Our results are consistent with data from a birth cohort with high genetic risk for type 1 diabetes from Finland [9]. Our results therefore confirm and extend this lack of association in larger, general population cohorts. Although not investigating fatty acids directly, another cohort study including children at high genetic risk for type 1 diabetes found no association between maternal fish intake and risk of type 1 diabetes in offspring [12].

The major strengths of our study include the very large, population-based cohorts from two different countries and prospectively collected exposure data during pregnancy, and the complete follow-up of type 1 diabetes diagnosis using nationwide registries. Limitations include the lack of biomarkers of exposure and the low numbers of non-European participants. Below we discuss the strengths and limitations in more detail.

Our cohorts were population based and assessed dietary intake, including dietary supplements, during pregnancy. Biomarker data on EPA and DHA intake were not available in our study; however, the ability of the FFQ to quantify n-3 fatty acid intake has been validated against biomarkers in both cohorts [13, 14]. In addition, a nested case–control prospective study from Norway found no association between offspring type 1 diabetes and EPA and DHA levels in the phospholipid fraction of maternal serum collected in late pregnancy [15]. While biomarkers are not influenced by recall and self-report, they are not without problems. Storage and handling of samples may lead to oxidation. Furthermore, biomarkers may be influenced by fasting or recent meals, as well as genetic and other factors regulating metabolism of fatty acids, depending on the type of specimen and assay methods used [16]. Common variants in the fatty acid desaturase (FADS1/FADS2/FADS3) gene cluster are associated with a lower efficiency of conversion of the dietary precursor n-3 fatty acid alpha-linolenic acid to EPA and DHA and lower blood levels of EPA and DHA [1]. In the asthma prevention trial cited in the introduction, both lower baseline blood levels of EPA and DHA and a genetic variant associated with lower blood levels of these fatty acids were associated with a stronger relative effect of fish oil supplementation on the prevention of asthma [8]. On the other hand, studies of other disease outcomes in adults have not found consistent interactions between intake of EPA or DHA and genetic variants in the FADS gene cluster with regard to cardiometabolic disease outcomes [1]. Future studies of maternal n-3 fatty acid intake in pregnancy in relation to childhood type 1 diabetes could consider including genetic variants in the FADS gene cluster influencing conversion of alpha-linolenic acid to EPA and DHA.
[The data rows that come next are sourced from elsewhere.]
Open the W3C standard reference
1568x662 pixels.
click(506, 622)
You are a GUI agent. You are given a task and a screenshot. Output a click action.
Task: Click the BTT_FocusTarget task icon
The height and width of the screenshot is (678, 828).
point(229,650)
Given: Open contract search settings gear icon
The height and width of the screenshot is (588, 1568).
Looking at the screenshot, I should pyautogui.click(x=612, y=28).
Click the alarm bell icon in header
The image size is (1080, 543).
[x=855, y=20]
We cannot exclude the possibility that higher intakes of EPA and DHA than those observed in our studies may show an association with type 1 diabetes. However, analysis of quintiles of the sum of EPA and DHA intake did not suggest any threshold effect. We adjusted for intake of vitamin D in pregnancy in robustness analyses, even though previous evidence suggests no association with type 1 diabetes [17]. Unmeasured confounding, for instance from toxicants in fatty fish, may have influenced our results; however, there is currently no strong evidence supporting an association between such toxicants and type 1 diabetes [2] and we do not believe that toxicants have confounded our results substantially. Given the largely Scandinavian origin of our participants, we believe that our results are generalisable to other European-origin populations, but not necessarily to populations with large proportions of people of other ancestries. Finally, our results do not exclude a potential effect of EPA and DHA intake in children rather than in their pregnant mothers.
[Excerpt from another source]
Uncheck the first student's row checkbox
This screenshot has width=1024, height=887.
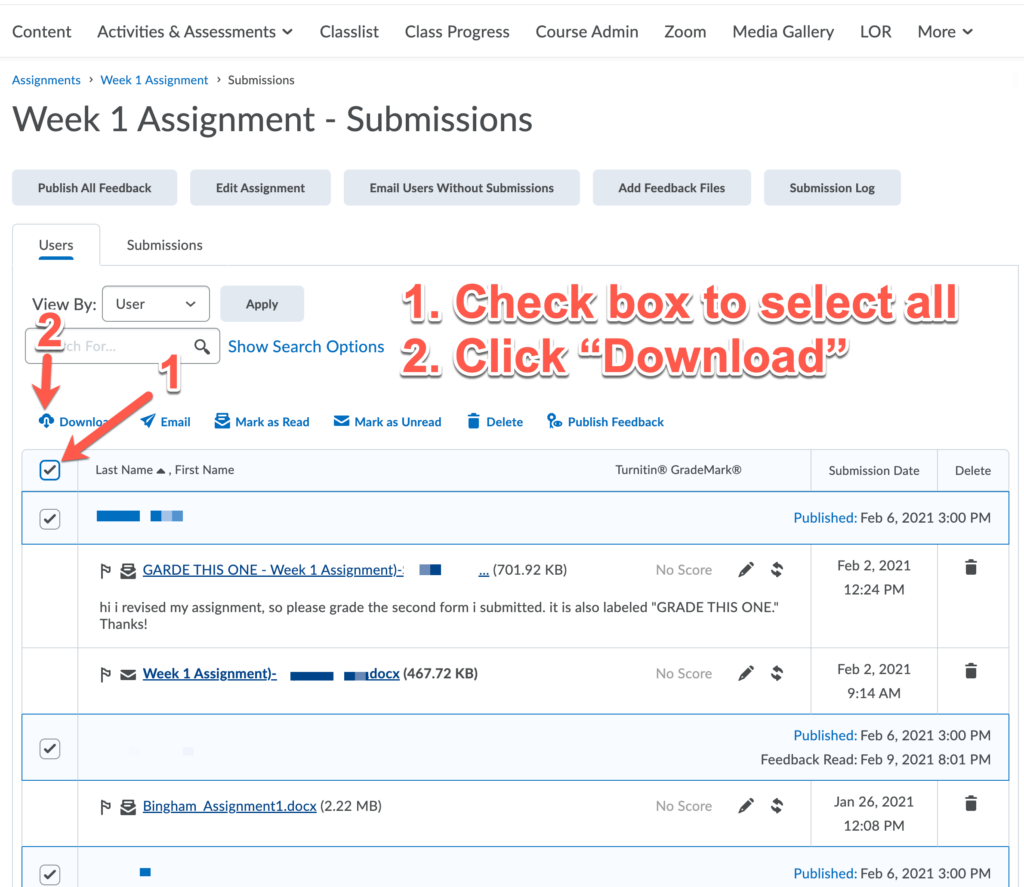click(x=50, y=518)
In conclusion, the hypothesis that a higher maternal n-3 fatty acid intake during pregnancy reduces the risk of type 1 diabetes in offspring was not supported by this study. In a setting where primary prevention trials are extremely expensive and time-consuming [18], we believe that our results, together with the evidence discussed above, clearly indicate that a trial of EPA and DHA during pregnancy to prevent type 1 diabetes in offspring should not be prioritised.